• _SUPPLIED PASSAGE_
2.4 Analysis of intracellular proteins

A minimum of four samples were withdrawn for analysis of intracellular proteins at different time points of the reinitiated chemostat cultivations of the three FACS sorted populations (See Supplementary materials Table S1 for an overview of the different samples). The samples were stored at -80 °C before further processing. Intracellular proteins were quantified by label‐free quantification as previously described in Wright et al., (2020). For analysis of the samples, liquid chromatography was performed on a CapLC system (Thermo Fisher Scientific) coupled to an Exploris 480 mass spectrometer (Thermo Fisher Scientific). The peptides were separated with a flow rate of 1.2 µl/min on a 75‐µm × 15 cm 2 µm C18 easy spray column. A stepped gradient, going from 4% to 40% acetonitrile in water over 50 minutes was applied. Mass spectrometry (MS)‐level scans were performed with the following settings: Orbitrap resolution: 60,000; AGC Target: 1.0e6; maximum injection time: 50 ms; intensity threshold: 5.0e3; and dynamic exclusion: 25 s. Data‐dependent MS2 selection was performed in Top 12 mode with HCD collision energy set to 30 % (AGC target: 1.0e4; maximum injection time: 22 ms).

2.5 Data processing of proteome data

For analysis of the thermos rawfiles, Proteome Discover 2.3 (Thermo Fisher Scientific) was applied. The following settings were used for the analysis: Fixed modifications: Carbamidomethyl (C) and Variable modifications: oxidation of methionine residues. First search mass tolerance of 20 ppm and an MS/MS tolerance of 20 ppm. Trypsin was selected as an enzyme and allowing one missed cleavage. False discovery rate was set at 0.1%. The data was searched against the S. cerevisiae  database retrieved from Uniprot with proteome ID AUP000002311 and the sequence of the heterologous insulin. The data sets can be found at data.dtu.dk (https: //doi.org/10.11583/DTU.13536179).
Batch variations between different proteome datasets were reduced by scaling each protein such that the mean log2(abundance) was the same between data sets. A differential expression analysis was performed between Population 1, Population 2 and Population 3 for samples taken in the beginning of the cultures (≤ 48 hours of chemostat growth) and again in the end of the cultures (after 254 hours of chemostat growth). Only proteins which were measured in all samples between the compared populations were included in the analysis meaning that 2635 proteins were compared between Population 1 andPopulation 3 , 2811 proteins were compared betweenPopulation 1 and Population 2 and 2679 proteins were compared between Population 2 and Population 3 . The analysis was performed using the EdgeR package (Robinson, McCarthy, & Smyth, 2010) in R version 3.6.1. The proteome from the beginning of chemostat cultures with the three populations were furthermore compared to a previously published proteome of the initial cell clone(Wright et al., 2020). For an overview of the samples used for the comparison, see Supplementary materials Table S2. 2716 proteins betweenPopulation 1 and the initial cell clone were compared, 2770 proteins between Population 2 and the initial cell clone were compared and 2692 proteins were included in the comparison of Population 3 and the initial cell clone .

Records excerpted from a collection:
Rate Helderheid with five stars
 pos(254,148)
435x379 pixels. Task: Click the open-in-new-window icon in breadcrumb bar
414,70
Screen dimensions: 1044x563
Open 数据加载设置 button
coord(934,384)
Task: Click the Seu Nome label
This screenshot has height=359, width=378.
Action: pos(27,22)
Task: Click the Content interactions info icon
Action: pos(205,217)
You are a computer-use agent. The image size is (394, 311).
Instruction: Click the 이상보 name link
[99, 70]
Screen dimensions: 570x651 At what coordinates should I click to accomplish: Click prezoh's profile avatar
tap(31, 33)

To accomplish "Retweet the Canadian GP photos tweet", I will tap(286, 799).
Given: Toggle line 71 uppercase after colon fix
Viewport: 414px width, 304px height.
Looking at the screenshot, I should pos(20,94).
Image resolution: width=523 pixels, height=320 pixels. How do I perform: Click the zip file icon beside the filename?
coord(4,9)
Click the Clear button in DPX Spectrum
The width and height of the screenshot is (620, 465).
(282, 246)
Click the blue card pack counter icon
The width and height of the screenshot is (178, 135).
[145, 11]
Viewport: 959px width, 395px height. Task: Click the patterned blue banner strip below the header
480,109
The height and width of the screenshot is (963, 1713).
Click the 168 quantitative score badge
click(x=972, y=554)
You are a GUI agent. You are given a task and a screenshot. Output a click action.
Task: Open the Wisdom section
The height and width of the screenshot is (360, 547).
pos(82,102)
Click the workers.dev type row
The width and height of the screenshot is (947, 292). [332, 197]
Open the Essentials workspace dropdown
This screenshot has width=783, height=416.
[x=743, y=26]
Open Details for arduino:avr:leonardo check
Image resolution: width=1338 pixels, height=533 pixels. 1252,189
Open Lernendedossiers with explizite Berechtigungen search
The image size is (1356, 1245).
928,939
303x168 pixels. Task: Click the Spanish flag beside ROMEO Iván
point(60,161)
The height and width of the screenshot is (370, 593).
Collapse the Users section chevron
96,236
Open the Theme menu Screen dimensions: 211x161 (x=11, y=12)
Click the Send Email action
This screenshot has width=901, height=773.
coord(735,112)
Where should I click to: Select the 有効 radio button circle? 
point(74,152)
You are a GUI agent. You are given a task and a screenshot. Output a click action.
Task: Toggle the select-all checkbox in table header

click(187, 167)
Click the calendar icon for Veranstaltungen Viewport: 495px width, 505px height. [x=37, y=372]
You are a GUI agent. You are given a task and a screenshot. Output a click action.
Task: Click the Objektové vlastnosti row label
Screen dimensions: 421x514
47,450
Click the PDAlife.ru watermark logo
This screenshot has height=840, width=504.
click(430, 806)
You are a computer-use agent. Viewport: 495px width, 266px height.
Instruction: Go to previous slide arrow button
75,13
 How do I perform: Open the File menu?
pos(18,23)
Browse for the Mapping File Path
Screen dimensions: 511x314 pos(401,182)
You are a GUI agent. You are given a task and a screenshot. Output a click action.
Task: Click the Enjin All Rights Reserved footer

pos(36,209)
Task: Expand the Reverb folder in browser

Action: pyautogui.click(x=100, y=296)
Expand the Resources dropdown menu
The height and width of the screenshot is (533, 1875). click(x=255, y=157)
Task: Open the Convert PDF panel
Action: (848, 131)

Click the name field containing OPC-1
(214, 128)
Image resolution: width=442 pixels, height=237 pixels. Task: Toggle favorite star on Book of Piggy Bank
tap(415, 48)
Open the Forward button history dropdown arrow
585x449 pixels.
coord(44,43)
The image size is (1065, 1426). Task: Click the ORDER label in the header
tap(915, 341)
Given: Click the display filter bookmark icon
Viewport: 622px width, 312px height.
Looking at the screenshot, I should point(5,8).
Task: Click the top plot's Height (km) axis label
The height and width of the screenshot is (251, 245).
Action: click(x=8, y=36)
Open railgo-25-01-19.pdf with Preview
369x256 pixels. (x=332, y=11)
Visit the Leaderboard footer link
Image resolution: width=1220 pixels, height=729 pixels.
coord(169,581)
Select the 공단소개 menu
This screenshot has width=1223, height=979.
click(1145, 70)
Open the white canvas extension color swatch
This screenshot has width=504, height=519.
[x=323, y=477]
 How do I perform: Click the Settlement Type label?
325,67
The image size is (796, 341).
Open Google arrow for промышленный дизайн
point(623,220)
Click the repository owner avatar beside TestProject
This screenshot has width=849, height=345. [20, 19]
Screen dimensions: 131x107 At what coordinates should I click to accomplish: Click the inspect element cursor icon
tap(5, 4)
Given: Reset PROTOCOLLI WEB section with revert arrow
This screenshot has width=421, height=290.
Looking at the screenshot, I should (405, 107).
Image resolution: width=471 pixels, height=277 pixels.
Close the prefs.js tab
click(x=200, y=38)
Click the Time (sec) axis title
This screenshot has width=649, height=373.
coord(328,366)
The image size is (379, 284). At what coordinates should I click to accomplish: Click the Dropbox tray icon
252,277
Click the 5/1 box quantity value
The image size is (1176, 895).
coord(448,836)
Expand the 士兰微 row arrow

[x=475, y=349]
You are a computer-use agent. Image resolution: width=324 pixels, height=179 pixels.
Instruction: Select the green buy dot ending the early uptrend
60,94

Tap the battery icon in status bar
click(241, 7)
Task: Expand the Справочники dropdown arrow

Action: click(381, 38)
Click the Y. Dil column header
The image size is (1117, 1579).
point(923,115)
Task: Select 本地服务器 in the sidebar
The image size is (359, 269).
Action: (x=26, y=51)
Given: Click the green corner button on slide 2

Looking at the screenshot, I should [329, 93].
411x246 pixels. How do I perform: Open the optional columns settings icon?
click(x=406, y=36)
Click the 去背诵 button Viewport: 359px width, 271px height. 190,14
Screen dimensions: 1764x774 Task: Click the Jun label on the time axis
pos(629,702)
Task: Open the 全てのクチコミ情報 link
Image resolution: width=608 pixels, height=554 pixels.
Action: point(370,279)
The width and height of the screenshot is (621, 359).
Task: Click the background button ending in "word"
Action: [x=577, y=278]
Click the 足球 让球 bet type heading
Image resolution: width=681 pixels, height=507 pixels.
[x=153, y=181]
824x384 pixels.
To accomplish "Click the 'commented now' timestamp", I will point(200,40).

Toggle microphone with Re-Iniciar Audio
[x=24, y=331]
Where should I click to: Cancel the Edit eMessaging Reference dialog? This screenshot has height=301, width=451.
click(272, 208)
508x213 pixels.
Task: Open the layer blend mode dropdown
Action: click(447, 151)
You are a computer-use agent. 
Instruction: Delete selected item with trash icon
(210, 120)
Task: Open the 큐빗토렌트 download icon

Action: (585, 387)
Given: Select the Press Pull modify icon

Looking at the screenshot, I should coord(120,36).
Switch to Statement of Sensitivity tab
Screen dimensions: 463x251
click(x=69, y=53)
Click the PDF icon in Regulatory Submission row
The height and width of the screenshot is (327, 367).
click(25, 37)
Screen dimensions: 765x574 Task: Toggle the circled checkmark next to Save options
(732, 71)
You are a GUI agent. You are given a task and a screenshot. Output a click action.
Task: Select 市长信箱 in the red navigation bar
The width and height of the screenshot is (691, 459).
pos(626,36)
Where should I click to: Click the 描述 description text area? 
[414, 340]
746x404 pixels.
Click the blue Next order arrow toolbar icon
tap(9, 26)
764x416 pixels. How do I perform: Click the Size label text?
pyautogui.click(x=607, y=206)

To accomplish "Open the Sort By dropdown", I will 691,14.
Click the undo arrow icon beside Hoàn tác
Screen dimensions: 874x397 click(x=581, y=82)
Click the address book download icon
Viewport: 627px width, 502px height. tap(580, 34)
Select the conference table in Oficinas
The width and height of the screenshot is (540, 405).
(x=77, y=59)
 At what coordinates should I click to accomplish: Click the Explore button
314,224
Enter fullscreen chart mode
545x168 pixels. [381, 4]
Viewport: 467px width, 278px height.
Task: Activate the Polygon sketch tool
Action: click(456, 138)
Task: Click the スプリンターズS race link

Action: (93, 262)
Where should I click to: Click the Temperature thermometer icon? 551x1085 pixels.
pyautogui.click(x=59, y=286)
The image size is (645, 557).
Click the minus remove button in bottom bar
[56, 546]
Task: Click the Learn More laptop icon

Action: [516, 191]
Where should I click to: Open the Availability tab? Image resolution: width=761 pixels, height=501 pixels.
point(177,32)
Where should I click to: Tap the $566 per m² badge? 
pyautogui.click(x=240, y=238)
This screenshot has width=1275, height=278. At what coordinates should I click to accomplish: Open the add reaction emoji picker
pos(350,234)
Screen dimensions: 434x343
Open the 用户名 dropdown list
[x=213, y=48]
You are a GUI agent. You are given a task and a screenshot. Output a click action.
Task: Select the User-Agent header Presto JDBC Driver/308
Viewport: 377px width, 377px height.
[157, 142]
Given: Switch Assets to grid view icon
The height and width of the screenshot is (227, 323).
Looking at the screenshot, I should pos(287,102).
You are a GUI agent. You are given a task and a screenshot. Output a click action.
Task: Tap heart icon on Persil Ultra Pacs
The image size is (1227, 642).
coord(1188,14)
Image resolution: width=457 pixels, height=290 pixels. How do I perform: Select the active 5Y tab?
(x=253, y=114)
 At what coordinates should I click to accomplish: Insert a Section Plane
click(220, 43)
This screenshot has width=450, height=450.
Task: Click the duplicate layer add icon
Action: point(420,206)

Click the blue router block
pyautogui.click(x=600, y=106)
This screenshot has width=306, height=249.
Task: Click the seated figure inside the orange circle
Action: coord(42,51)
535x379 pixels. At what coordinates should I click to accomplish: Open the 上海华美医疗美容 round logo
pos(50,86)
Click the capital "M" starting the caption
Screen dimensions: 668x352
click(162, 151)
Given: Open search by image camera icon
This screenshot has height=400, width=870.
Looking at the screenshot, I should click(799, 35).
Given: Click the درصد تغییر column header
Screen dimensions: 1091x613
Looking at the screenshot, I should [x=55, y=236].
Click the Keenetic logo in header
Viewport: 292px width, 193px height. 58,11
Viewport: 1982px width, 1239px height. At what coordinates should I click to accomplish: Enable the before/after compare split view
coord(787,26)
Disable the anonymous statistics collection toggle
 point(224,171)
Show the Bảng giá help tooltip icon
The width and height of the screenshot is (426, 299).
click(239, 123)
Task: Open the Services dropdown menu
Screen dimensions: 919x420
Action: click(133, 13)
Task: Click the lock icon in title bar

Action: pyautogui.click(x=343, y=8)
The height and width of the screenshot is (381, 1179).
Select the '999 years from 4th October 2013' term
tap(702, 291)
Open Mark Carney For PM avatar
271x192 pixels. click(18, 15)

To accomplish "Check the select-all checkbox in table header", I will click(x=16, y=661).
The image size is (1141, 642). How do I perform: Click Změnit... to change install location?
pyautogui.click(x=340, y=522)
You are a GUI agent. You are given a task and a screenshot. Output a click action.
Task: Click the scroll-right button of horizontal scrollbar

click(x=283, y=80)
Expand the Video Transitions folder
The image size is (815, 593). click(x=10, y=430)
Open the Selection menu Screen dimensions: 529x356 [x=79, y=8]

• _TO DO_
(1) Edit the proteomics methods text from "2.5 Data processing" to "data.dtu.dk (https: //doi.org/10.11583/DTU.13536179).", replacing "Trypsin" with "Chymotrypsin".
(2) In the proteomics methods text, which version of R was used for the EdgeR analysis?
(3) Do these statements agree with the proteomics methods text? Answer yes or no for each, quoting the words that decide it.
(a) The samples were kept at -80 °C before further processing.
(b) The search allowed two missed cleavages.
(c) The false discovery rate was set at 1%.

• _RESPONSES PER TASK_
(1)
2.5 Data processing of proteome data

For analysis of the thermos rawfiles, Proteome Discover 2.3 (Thermo Fisher Scientific) was applied. The following settings were used for the analysis: Fixed modifications: Carbamidomethyl (C) and Variable modifications: oxidation of methionine residues. First search mass tolerance of 20 ppm and an MS/MS tolerance of 20 ppm. Chymotrypsin was selected as an enzyme and allowing one missed cleavage. False discovery rate was set at 0.1%. The data was searched against the S. cerevisiae  database retrieved from Uniprot with proteome ID AUP000002311 and the sequence of the heterologous insulin. The data sets can be found at data.dtu.dk (https: //doi.org/10.11583/DTU.13536179).

(2) R version 3.6.1.

(3)
(a) Yes: "The samples were stored at -80 °C before further processing."
(b) No: "allowing one missed cleavage"
(c) No: "False discovery rate was set at 0.1%."